===== Record excerpts

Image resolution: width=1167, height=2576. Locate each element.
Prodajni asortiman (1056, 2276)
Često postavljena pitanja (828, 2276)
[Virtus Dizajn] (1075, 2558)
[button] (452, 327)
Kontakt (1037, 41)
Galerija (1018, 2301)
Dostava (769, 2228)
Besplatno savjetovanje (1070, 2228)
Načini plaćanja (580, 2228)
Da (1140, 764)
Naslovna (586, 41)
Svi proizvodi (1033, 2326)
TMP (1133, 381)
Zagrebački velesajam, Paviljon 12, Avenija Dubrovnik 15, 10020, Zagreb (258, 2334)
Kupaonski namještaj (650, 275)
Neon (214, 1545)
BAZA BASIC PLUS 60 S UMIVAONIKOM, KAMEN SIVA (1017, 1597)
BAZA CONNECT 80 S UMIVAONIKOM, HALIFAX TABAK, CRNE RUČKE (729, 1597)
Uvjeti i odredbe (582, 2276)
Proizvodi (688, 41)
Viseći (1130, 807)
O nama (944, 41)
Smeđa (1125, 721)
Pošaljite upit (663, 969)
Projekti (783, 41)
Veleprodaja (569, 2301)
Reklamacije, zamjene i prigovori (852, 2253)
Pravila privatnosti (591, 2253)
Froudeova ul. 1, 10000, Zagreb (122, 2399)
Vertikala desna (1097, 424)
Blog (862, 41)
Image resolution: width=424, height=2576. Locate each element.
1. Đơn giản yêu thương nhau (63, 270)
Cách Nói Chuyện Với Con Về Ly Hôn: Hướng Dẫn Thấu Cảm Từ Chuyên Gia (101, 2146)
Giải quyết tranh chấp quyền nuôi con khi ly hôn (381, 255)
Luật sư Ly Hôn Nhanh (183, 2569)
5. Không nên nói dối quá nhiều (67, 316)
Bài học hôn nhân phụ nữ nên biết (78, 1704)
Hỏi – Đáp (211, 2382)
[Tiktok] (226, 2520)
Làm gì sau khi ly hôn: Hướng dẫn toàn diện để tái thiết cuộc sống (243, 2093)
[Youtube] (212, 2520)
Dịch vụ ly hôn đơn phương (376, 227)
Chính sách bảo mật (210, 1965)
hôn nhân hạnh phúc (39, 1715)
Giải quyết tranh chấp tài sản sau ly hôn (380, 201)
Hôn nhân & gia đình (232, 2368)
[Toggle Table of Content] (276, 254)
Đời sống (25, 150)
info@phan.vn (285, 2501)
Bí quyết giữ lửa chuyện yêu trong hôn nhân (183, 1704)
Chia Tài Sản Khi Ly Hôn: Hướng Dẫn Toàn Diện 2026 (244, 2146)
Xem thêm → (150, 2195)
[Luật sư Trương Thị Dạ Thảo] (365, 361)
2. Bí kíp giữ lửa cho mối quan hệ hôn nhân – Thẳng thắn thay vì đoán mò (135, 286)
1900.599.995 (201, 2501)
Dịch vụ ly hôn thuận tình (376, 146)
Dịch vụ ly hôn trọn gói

==========

> **Problem to work on**
Copy out the lines from the line containing "Đời sống (25, 150)" to the end of the listing above, without alteration.

> **Task result**
Đời sống (25, 150)
info@phan.vn (285, 2501)
Bí quyết giữ lửa chuyện yêu trong hôn nhân (183, 1704)
Chia Tài Sản Khi Ly Hôn: Hướng Dẫn Toàn Diện 2026 (244, 2146)
Xem thêm → (150, 2195)
[Luật sư Trương Thị Dạ Thảo] (365, 361)
2. Bí kíp giữ lửa cho mối quan hệ hôn nhân – Thẳng thắn thay vì đoán mò (135, 286)
1900.599.995 (201, 2501)
Dịch vụ ly hôn thuận tình (376, 146)
Dịch vụ ly hôn trọn gói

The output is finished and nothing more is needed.